Portrait Of 96-Year-Old Opal Lee, “Grandmother of Juneteenth,” Unveiled In Texas Senate

The portrait is only the second in the Senate to honor an African-American Texan.

Opal Lee Portrait

Fort Worth Star-Telegram/Getty Images

Opal Lee, the 96-year-old who spent decades working to have Juneteenth recognized as a federal holiday, was honored with a portrait unveiling at the Texas Senate Wednesday.

The portrait, painted by Texas artist Jess Coleman, is only the second in the Senate to honor an African-American Texan.

“I didn’t know I looked that good!” Lee reportedly joked shortly after seeing the painting for the first time.

According to the Associated Press, lawmakers gave a “lengthy” standing ovation for Lee, who organized walks in cities across the U.S. as part of her campaign to have June 19 recognized as a federal holiday. Her determination to have that date recognized on the highest level paid off in 2021, when President Joe Biden signed a bill to recognize it as a federal holiday. Lee, known as the “Grandmother of Juneteenth,” was nominated for a Nobel Peace Prize in 2022

Lee's portrait will be displayed in the Senate Chamber alongside portraits of other famous Texans including Barbara Jordan, Lyndon B. Johnson, and Sam Houston.

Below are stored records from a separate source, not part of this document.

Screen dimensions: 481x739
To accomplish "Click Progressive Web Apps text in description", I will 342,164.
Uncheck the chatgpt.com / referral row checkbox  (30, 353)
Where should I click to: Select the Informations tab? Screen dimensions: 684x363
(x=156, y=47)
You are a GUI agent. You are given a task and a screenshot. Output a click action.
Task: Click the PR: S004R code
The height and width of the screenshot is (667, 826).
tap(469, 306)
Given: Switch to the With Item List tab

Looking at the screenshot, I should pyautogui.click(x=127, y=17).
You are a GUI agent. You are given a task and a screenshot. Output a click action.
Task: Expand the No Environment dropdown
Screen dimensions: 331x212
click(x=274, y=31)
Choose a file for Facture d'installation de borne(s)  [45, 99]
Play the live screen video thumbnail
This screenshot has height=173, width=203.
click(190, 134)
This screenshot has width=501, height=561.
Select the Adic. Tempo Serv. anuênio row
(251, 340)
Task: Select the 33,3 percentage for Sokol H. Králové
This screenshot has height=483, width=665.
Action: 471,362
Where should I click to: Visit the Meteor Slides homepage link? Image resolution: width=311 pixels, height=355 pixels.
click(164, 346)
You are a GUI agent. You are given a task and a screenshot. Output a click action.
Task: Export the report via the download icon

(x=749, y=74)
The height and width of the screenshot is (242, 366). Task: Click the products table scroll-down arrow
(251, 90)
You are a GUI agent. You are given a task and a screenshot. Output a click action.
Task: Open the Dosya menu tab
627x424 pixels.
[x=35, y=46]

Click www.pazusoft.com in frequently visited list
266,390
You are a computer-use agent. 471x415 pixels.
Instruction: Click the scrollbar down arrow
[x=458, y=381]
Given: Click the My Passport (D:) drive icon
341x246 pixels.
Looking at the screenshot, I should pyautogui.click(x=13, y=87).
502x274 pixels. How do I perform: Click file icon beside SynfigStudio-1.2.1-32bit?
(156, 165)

"We want to make certain that you understand and appreciate how important this particular day is in the history of the State of Texas," Dallas Senator Royce West told her. “Your portrait will join the portraits of other great Texans around here, and will be here in perpetuity. Young people will know the story of Opal Lee as they know the stories of so many other persons whose portraits are displayed here in this chamber."

Lt. Governor Dan Patrick called Wednesday "a historic day" for the Senate, noting that this was the first time in 43 years that a new portrait had been commissioned for the Chamber. "This does not happen often," he said. "It's a great honor…it’s a great day for Texas." 

Congratulations Miss Opal!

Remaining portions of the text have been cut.